_文章の抜粋_:
中国株、海外起業、海外投資、グルメ、ファッション、邱永漢の読めば読むほどトクするコラム

第2277回
鶏のスープと白切鶏は重複しません

私の家だっていつもフカのヒレのスープというわけにはいきません。
またフカのヒレは毎日、食べるものでもありません。
フカのヒレもツバメの巣も、またナマコを干した物も、
中華料理の最高級の素材ですが、
不思議なことにそれ自身に旨味はありません。
味つけは鶏か骨付きの豚か、あるいは牛肉を使います。
それならいっそ同じダシで
おいしいスープをつくる手がある筈です。

邱家のスープには自慢のできるものがほかに4つあります。
1つは邱家鶏湯(邱家の鶏のスープ)、
2つ目は洋葱排骨湯(邱家のオニオンスープ)、
3つ目は玉燕窩(ツバメの巣と油条のスープ)
そして、4つ目が西洋菜湯(クレソンとピータンのスープ)です。

邱家の鶏のスープ

鶏のスープはそんなに珍しいものではありませんが、
一口飲んで見て下さい。
鶏肉一切れも見えないただのコンソメでこんなに味のいいものは
フランス料理でも見かけたことはありません。
一人前22元ですから(1元15円として)僅か330円です。
どうしてこのスープができたかというと、
いま日本でも有名になっている
小龍包の鼎泰豊という店があります。

_与えられたデータ_:
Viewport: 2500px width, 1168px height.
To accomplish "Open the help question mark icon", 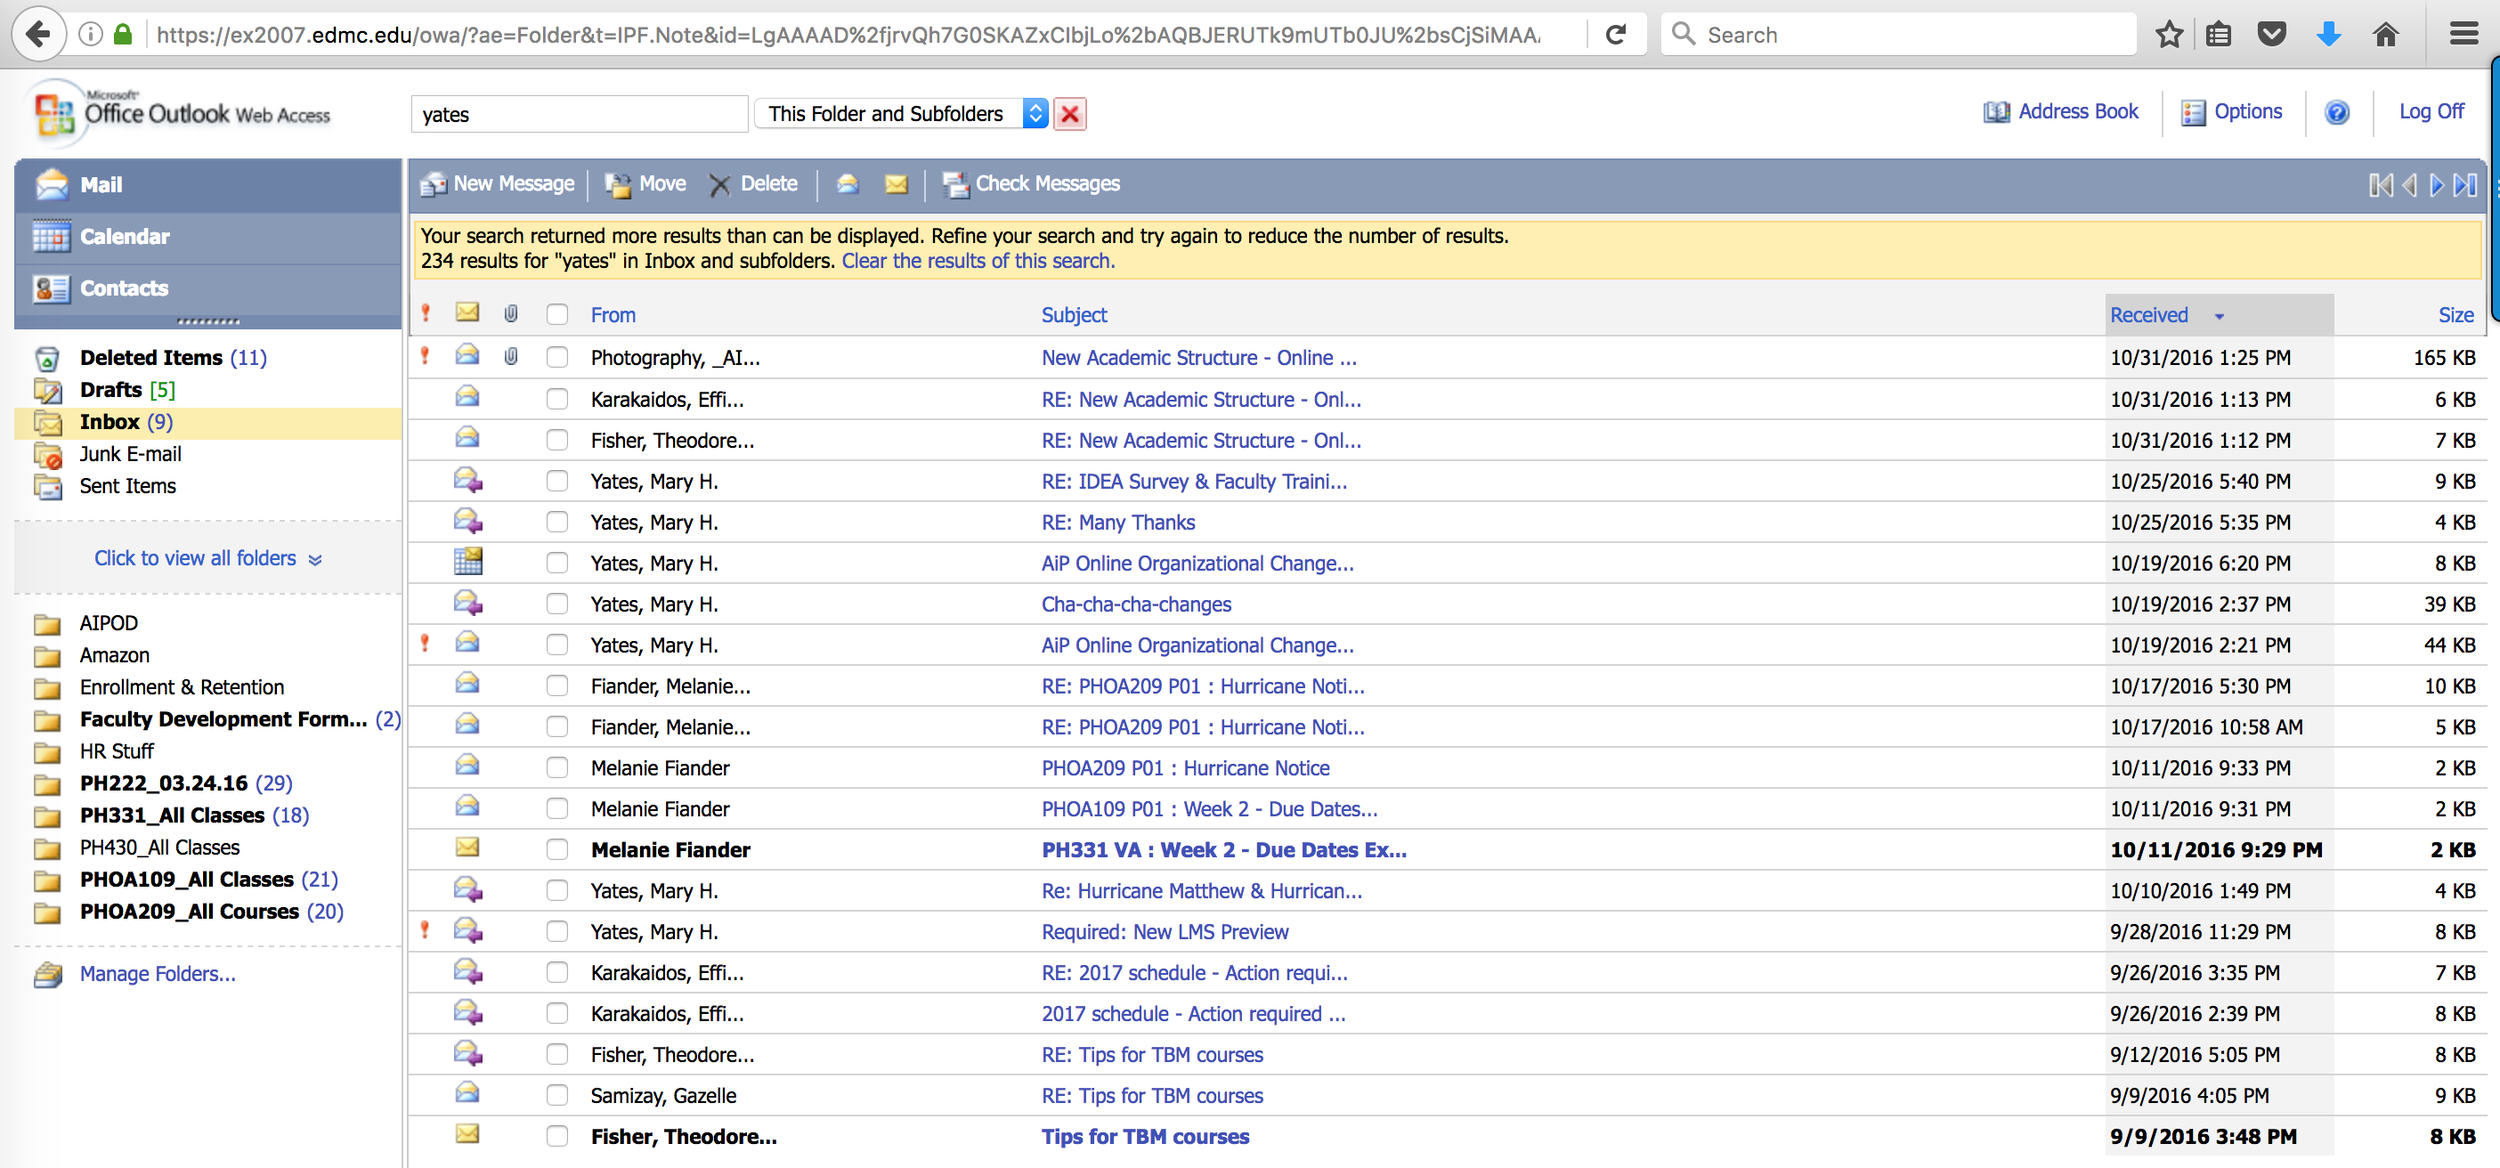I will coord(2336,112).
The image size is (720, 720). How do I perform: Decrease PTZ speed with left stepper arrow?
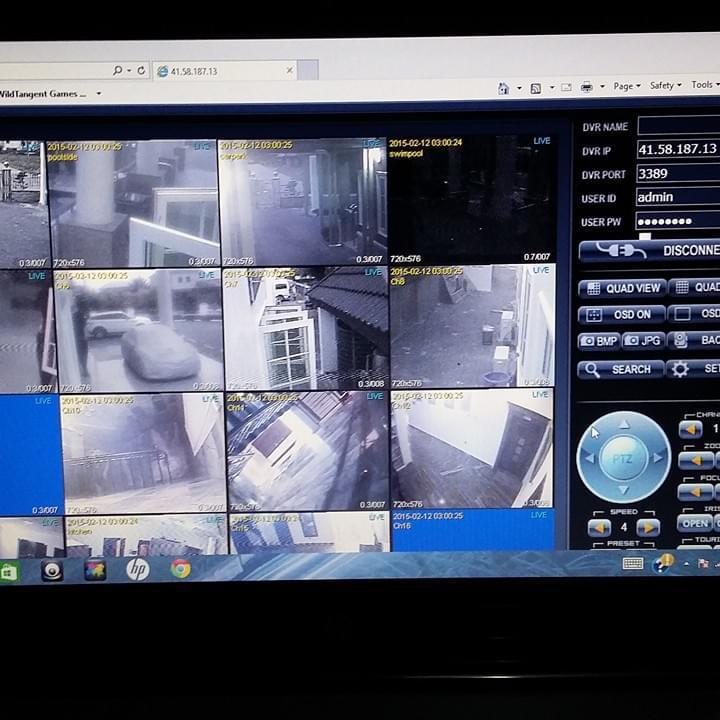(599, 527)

_課題の説明_: 邱家のスープについての文章の続きを、最後の文のあとから書いてください。

_求められる答え_:
この店の台北本店の鶏のスープは
鶏肉をかなり大き目に切って
生姜と一緒に小さな壷の中に入れて
長い時間をかけて蒸したものです。
大へん評判のいいスープですが、
「これより上品でおいしいスープができないかな」
とうちの家内に注文をしてつくったものです。
ダシに使った鶏肉を出さないのは、
ダシをとった鶏肉よりも、
もっとずっと歯ごたえのよい我が家の白切鶏
(鶏肉を味つけしないで、白いまま蒸したもの)を
葱と生姜と塩味で娯しんでもらいたいからです。

白切鶏

白切鶏はいまや陶朱公館の名物料理の一つになっていますが、
鶏そのものの味で勝負をしているところがうけています。
鶏のスープの方はスープだけですから、
うま味だけが売り物で、鶏肉と重複する心配はありません。
でもバラエティに神経質な人は
鶏のスープの代わりにオニオン・スープを注文する手もあります。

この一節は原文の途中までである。